Supplied entries:
----------------------------------------

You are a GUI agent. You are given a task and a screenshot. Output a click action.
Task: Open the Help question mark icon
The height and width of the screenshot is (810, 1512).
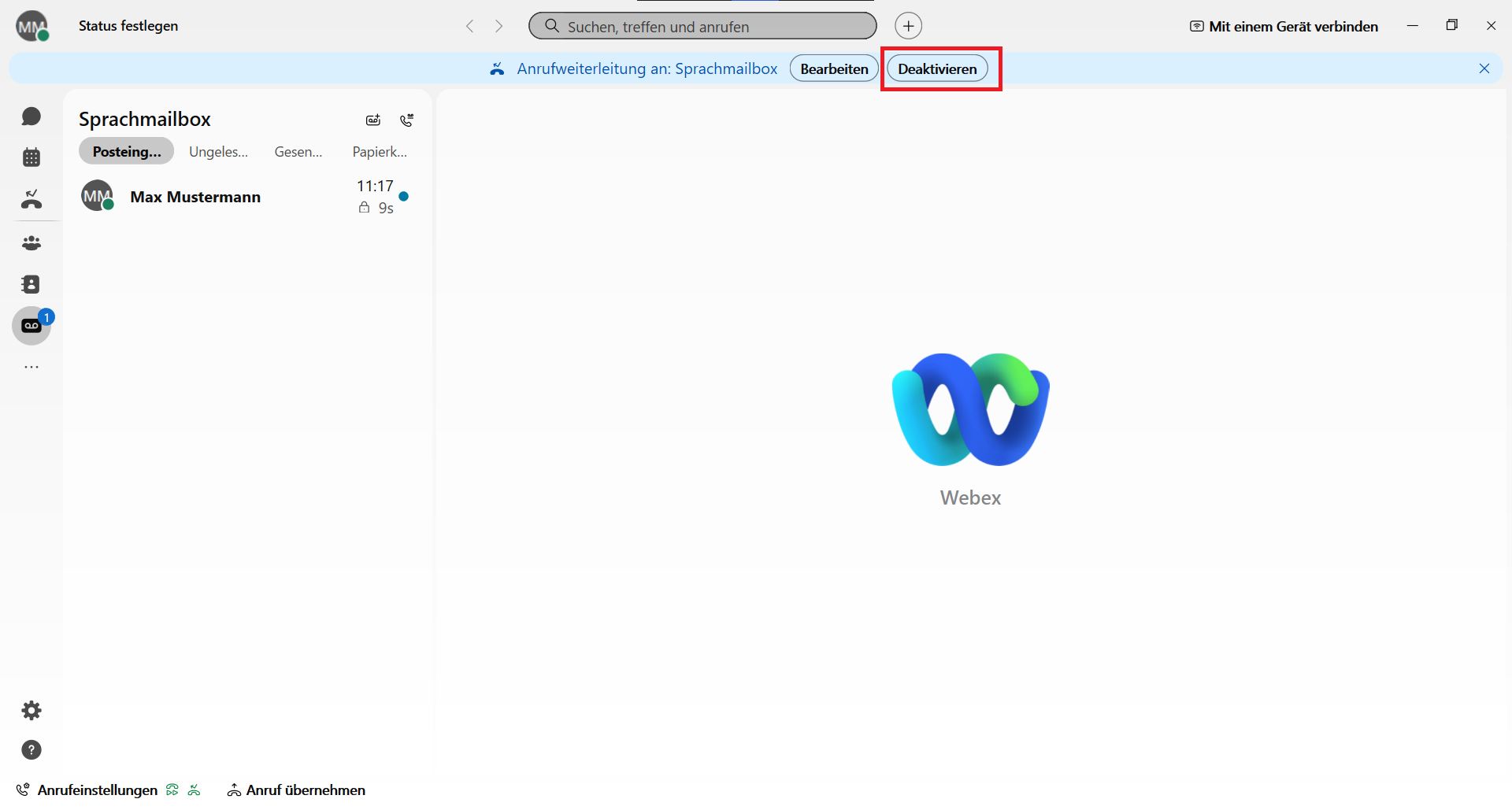click(32, 750)
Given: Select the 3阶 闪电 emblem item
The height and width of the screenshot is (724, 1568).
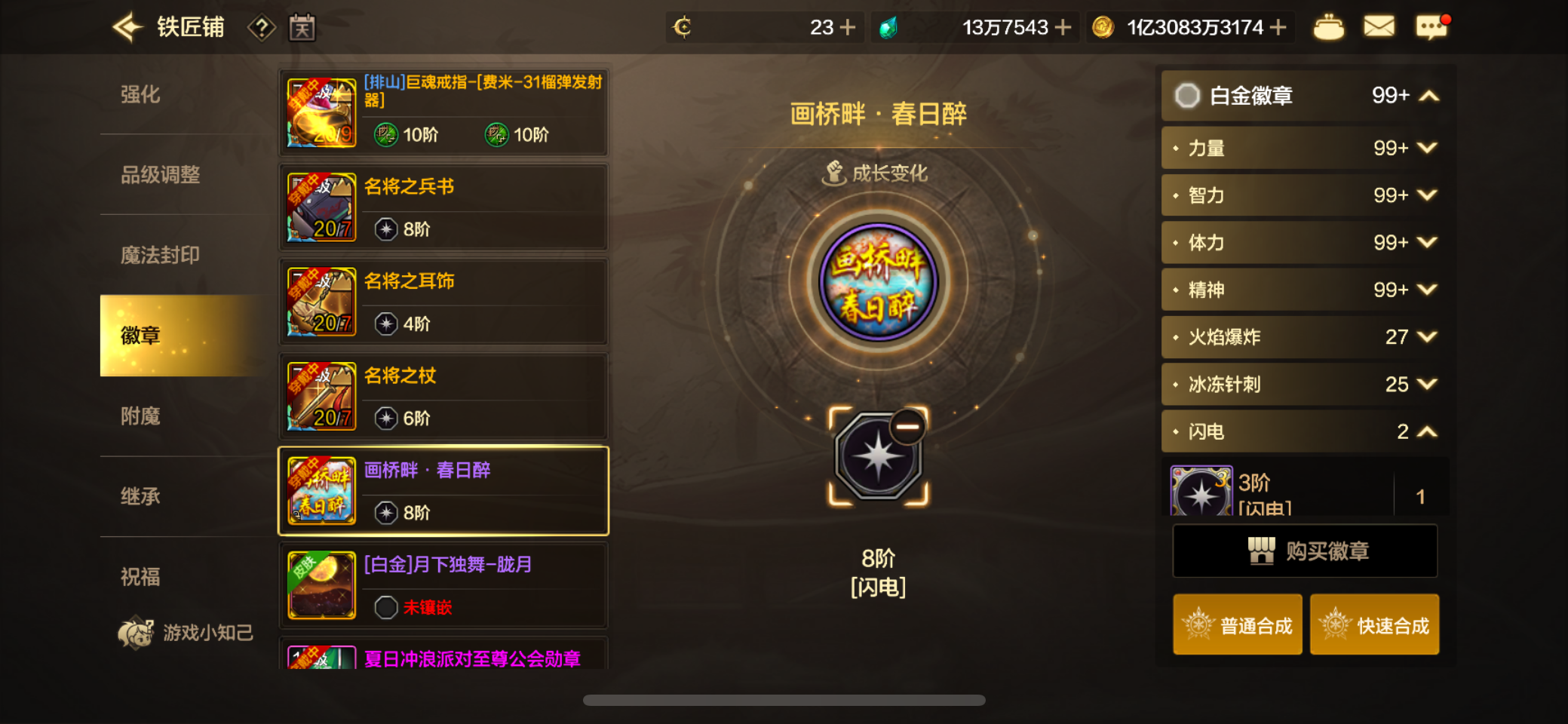Looking at the screenshot, I should click(1305, 490).
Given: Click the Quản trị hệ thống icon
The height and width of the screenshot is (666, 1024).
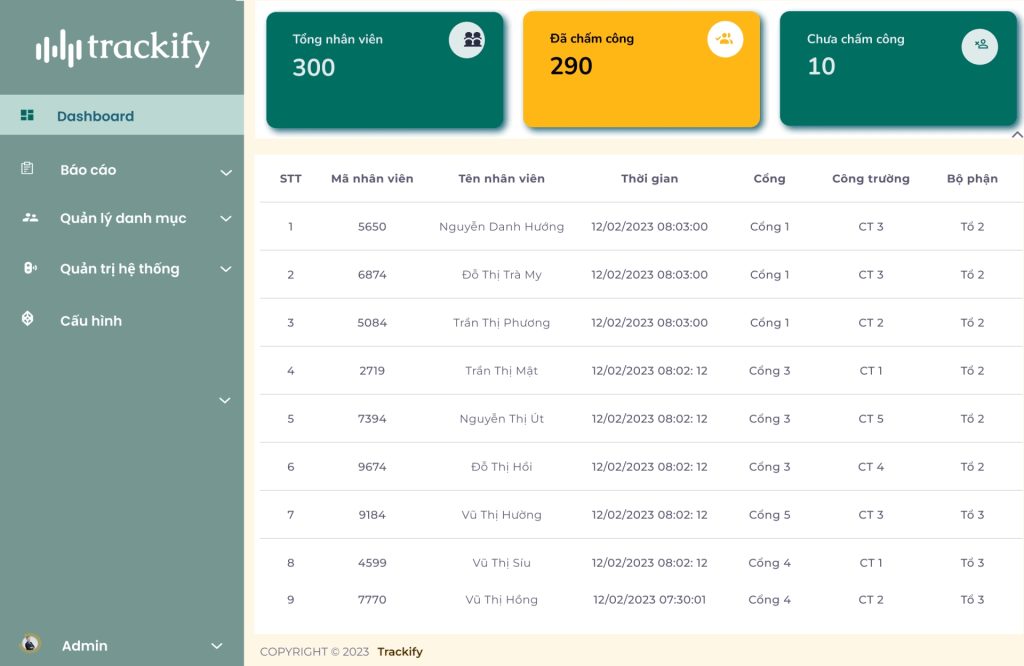Looking at the screenshot, I should pos(29,268).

----------------------------------------

Your goal:
Take every line of the material that contains the word "icon", and copy it.

Answer to the problem:
Task: Open the Help question mark icon
Given: Click the Quản trị hệ thống icon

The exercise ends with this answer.